Is it possible to improve the Whitney embedding theorem? Edited to fix the example, as per Zack's suggestion. 
Edit 2: So  it turns out that when I think 'manifold' I tend to assume the nicest possible object. As I believe is standard, I would like to assume that all manifolds are 2nd countable and Hausdorff. Furthermore, let's say that our manifolds are connected and closed.
The Whitney embedding theorem states that any smooth $n$-manifold may be smoothly embedded into $\mathbb{R}^{2n}$. If we consider embeddings into more general $k$-dimensional manifolds, is it possible find a '$n$-universal' manifold of dimension less than $2n$?
For example, a non-orientable 2-manifold cannot be embedded into $\mathbb{R}^3$, demonstrating the sharpness of the Whitney embedding theorem. 

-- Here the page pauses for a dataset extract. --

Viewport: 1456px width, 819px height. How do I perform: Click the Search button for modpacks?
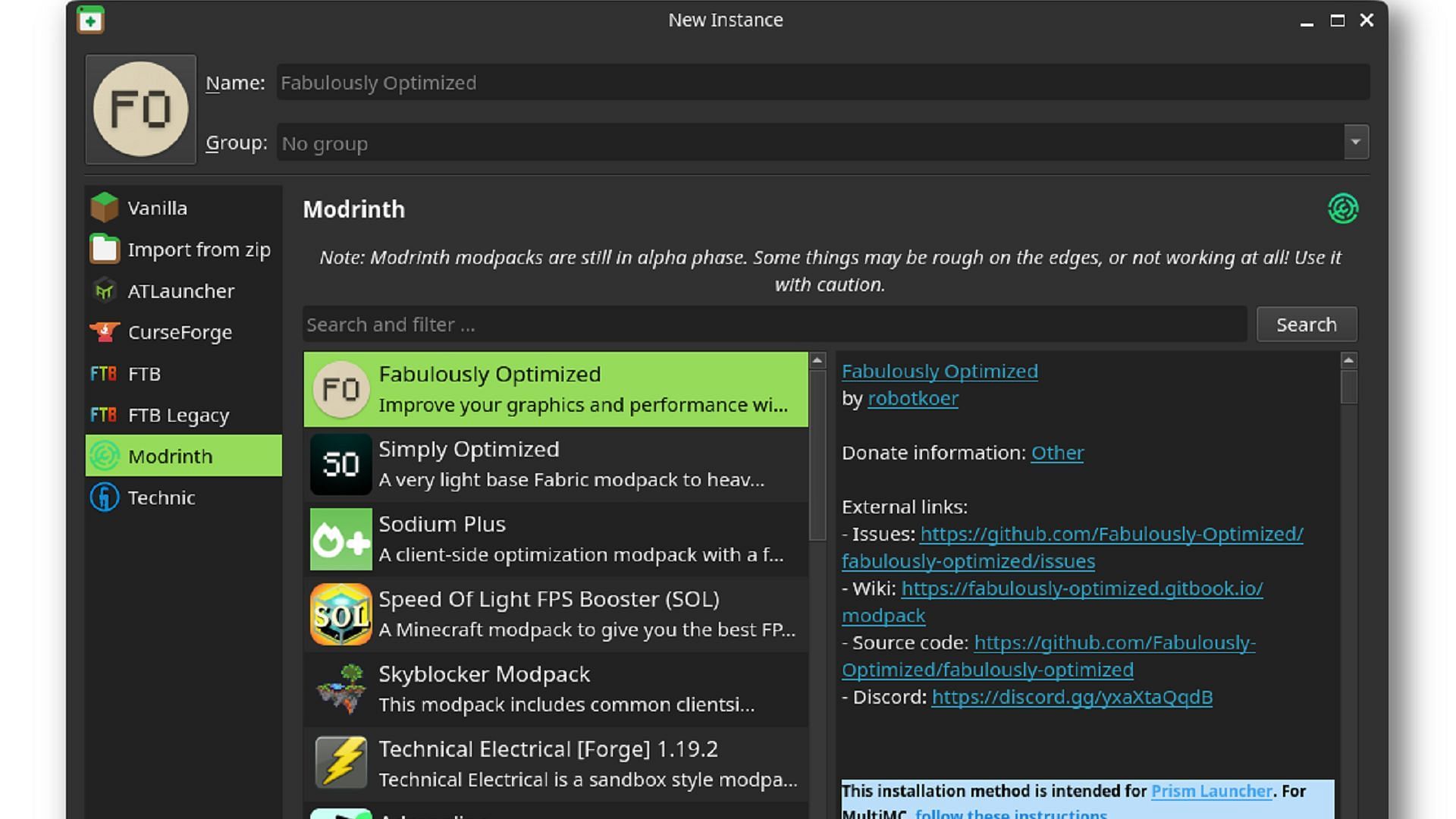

However, there are 3-manifolds into which we can embed any surface, such as $M = \mathbb{RP}^3 \sharp \mathbb{RP}^3$. Indeed, by the classification of surfaces we know that any surface may be decomposed as a connected sum of copies of $\mathbb{RP}^2$ and tori. In fact, by the monoid structure of closed surfaces under connected sums we may take this sum to have at most 2 copies of the projective plane. Now, embed 2 disjoint copies of the projective plane into $M$ and arbitrarily many copies of the torus. Taking the connected sum of these we see that any closed surface is embeddable into $M$.

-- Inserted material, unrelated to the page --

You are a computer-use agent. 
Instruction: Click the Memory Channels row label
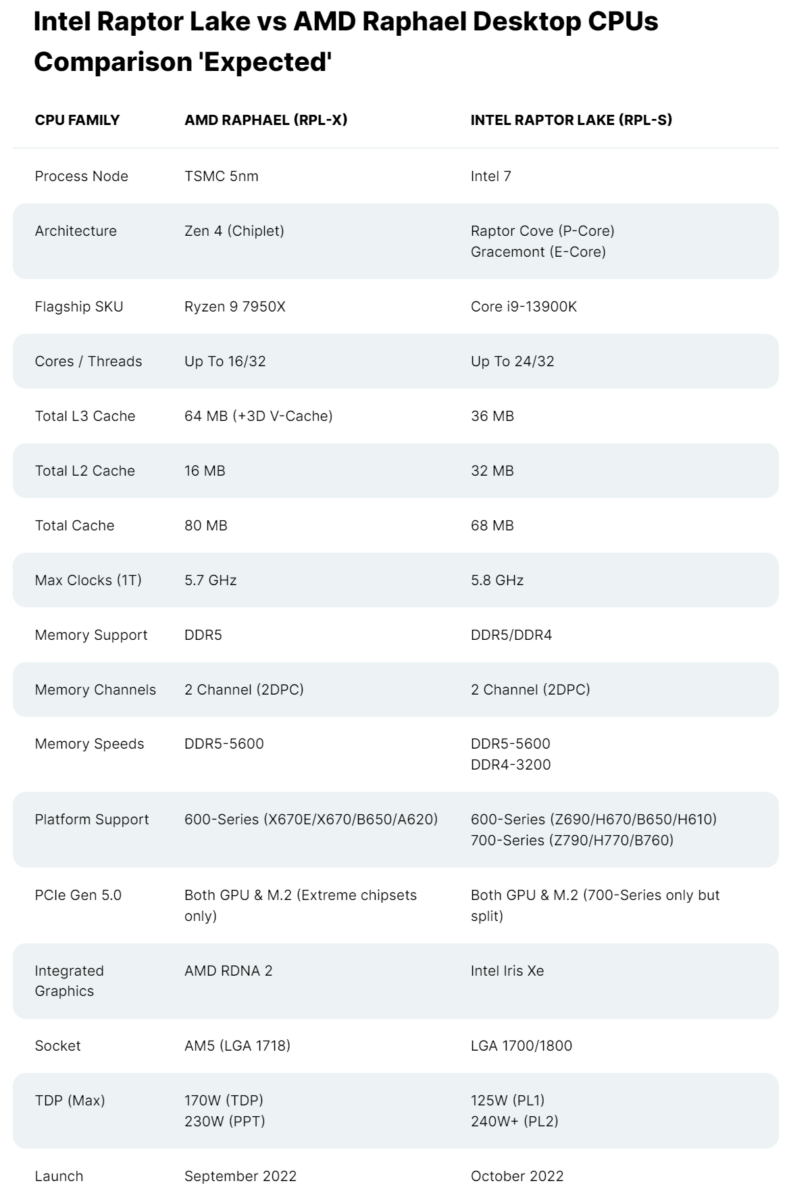point(95,690)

Can we do something similar in higher dimensions?
 A: Yes, the Whitney theorem can be improved in many cases. For example, C.T.C. Wall proved all 3-manifolds embed in $\mathbb R^5$. 
Precisely what is the optimal minimal-dimensional Euclidean space that all $n$-manifolds embed in, I don't know what the answer to that is but Whitney's (strong) embedding theorem is only best-possible for countably-many $n$, not for all $n$. See Haefliger's work on embeddings -- I believe he noticed many cases where you can improve on Whitney. 
The suggestion to improve Whitney's theorem that you're giving -- making the target not a Euclidean space but a manifold -- in a sense you're asking for something much weaker than Whitney's theorem.  For example, given any $n$-manifold, you can take its Cartesian product with $S^1$.  Take the connect sum of all manifolds obtained this way.  It's a giant, non-compact $(n+1)$-manifold, and all $n$-manifolds embed in it.  This isn't so interesting. 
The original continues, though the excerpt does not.